Published in final edited form as: J Comp Psychol. 2011 Aug 15;126(3):318–323. doi: 10.1037/a0025081

Evidence for Kinship Information Contained in the Rhesus Macaque (Macaca mulatta) Face

Seth Bower 1, Stephen J Suomi 1, Annika Paukner 1
PMCID: PMC3676299  NIHMSID: NIHMS459837  PMID: 21842981

Abstract

The ability to recognize kin is an important social skill for primates. Humans are adept at using facial similarity to recognize likely kin, and there is evidence that nonhuman primates are also able to use facial similarity to make judgments about kinship. However, if and how nonhuman primate faces actually contain kinship information remains unclear. To test whether there is objectively measurable facial similarity in related nonhuman primates, we compared facial measurements from related (paternal half-sisters) and unrelated adult female rhesus macaques (Macaca mulatta). Facial measurements were first summarized into 5 factors using a principal component analysis. Differences in these factors between the faces of related macaques were compared with differences between the faces of random unrelated macaques and of age-matched unrelated macaques. The difference in facial measurements between related macaques was significantly smaller than the difference in facial measurements of either group of unrelated macaques, constituting an objective measure of facial similarity in macaque kin. These results indicate that kinship information is contained in the rhesus macaque face and suggest that nonhuman primates may rely in part on facial similarity to distinguish kin.

Keywords: kin recognition, facial similarity, rhesus macaque, principal component analysis

Recognizing kin or those likely to be kin is an evolutionarily important task that is especially relevant for social species. Humans commonly treat facial similarity as indicative of kinship and can accurately detect kin relationships based on facial similarity, even in unfamiliar faces (Alvergne et al., 2009; Kaminski, Dridi, Graff, & Gentaz, 2009). Parr and de Waal (1999) demonstrated a similar ability in chimpanzees (Pan troglodytes). Subjects were able to match facial photographs of chimp mothers and their male (but not female) offspring. Despite these findings, it is not clear what role (if any) facial information plays with regard to kin recognition for nonhuman primates. If facial similarity is a valid indicator of kinship for nonhuman primates as it is for humans, it is likely that primate species other than humans make use of facial similarity to recognize kin.
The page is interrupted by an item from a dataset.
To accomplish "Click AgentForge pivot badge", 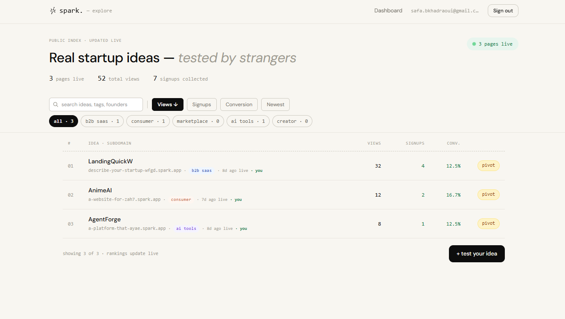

Much of the evidence for kin recognition in nonhuman primates suggests that familiarity is a common source of kin information (Rendall, 2004; Widdig, 2007). Widdig, Nürnberg, Krawczak, Streich, and Bercovitch (2001) studied levels of affiliation among adult females in a group of rhesus macaques, Macaca mulatta. The highest levels of affiliation were found between maternal half-sisters, while the lowest levels were found between unrelated females. Paternal half-sisters affiliated significantly more than unrelated females, but less than maternal half-sisters. In addition, there was a clear effect for birth cohort regardless of kinship, suggesting a strong role for simple familiarity. Similar paternal kin bias was confirmed in other studies of rhesus macaques (Widdig, Nürnberg, Krawczak, Streich, & Bercovitch, 2002; Widdig et al., 2006) as well as in baboons (Smith, Alberts, & Altmann, 2003; Silk, Altmann, & Alberts, 2006) and mandrills (Mandrillus sphinx; Charpentier, Peignot, Hossaert-Mckey, & Wickings, 2007). Other studies found maternal kin bias, but no evidence for paternal kin bias in chimpanzees (Langergraber, Mitani & Vigilant, 2007) and capuchins (Cebus capucinus; Perry, Manson, Muniz, Gros-Luis & Vigilant, 2008). Given the matrilineal structure of rhesus society, high levels of maternal kin affiliation may easily be explained by familiarity. Kin bias among paternal half-sisters may be the result of familiarity acquired through a cohort association or mediated by mothers spending time around a common male (i.e., paternal half-sisters may have increased exposure to each other if their mothers both spend time around the common father). Thus, these field studies appear to point toward a strong role for familiarity in kin recognition, but that does not rule out other sources of kin information.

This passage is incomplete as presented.